— Start of SUPPLIED INFORMATION —

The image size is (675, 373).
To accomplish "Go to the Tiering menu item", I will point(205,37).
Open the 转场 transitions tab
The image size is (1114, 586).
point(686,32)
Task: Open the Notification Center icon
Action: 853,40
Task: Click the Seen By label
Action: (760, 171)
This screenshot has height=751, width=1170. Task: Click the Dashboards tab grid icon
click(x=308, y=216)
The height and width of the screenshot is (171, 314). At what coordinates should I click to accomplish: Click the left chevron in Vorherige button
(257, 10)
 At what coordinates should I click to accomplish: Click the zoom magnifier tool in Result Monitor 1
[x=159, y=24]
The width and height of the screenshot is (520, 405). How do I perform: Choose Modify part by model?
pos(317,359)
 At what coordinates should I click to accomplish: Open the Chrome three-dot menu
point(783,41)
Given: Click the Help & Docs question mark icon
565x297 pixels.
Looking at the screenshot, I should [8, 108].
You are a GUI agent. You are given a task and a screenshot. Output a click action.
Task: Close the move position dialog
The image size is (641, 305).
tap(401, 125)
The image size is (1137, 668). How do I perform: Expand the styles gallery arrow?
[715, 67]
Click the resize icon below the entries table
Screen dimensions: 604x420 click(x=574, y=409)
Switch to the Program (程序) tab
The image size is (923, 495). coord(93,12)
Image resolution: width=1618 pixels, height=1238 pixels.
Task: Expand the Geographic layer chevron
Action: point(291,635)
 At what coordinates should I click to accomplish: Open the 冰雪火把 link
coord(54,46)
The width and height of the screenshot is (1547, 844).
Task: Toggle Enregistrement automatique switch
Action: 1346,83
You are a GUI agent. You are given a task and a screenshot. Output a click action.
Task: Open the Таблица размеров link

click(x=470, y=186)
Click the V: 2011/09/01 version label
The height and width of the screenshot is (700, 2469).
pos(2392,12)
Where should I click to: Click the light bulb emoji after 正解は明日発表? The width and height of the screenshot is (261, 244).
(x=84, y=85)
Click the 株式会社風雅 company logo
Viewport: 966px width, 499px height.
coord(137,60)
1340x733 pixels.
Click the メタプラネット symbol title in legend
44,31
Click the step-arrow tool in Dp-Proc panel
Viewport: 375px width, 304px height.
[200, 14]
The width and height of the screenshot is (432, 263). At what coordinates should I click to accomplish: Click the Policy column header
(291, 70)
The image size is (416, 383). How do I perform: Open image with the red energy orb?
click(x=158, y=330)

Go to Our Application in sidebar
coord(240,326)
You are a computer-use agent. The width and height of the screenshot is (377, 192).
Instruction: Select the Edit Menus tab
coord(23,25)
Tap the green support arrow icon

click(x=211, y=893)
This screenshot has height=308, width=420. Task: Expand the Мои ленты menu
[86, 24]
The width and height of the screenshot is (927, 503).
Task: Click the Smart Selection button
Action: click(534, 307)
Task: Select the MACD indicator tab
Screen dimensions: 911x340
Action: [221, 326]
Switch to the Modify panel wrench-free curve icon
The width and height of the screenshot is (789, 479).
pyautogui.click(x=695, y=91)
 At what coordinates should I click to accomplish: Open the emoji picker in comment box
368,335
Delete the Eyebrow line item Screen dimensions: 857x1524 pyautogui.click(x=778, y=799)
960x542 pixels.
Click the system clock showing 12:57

— End of SUPPLIED INFORMATION —

GIVEN PROBLEM
Repeat the lines of the listing verbatim, from the line containing "Task: Select the MACD indicator tab" through the end of the listing.

CORRECT RESULT
Task: Select the MACD indicator tab
Screen dimensions: 911x340
Action: [221, 326]
Switch to the Modify panel wrench-free curve icon
The width and height of the screenshot is (789, 479).
pyautogui.click(x=695, y=91)
 At what coordinates should I click to accomplish: Open the emoji picker in comment box
368,335
Delete the Eyebrow line item Screen dimensions: 857x1524 pyautogui.click(x=778, y=799)
960x542 pixels.
Click the system clock showing 12:57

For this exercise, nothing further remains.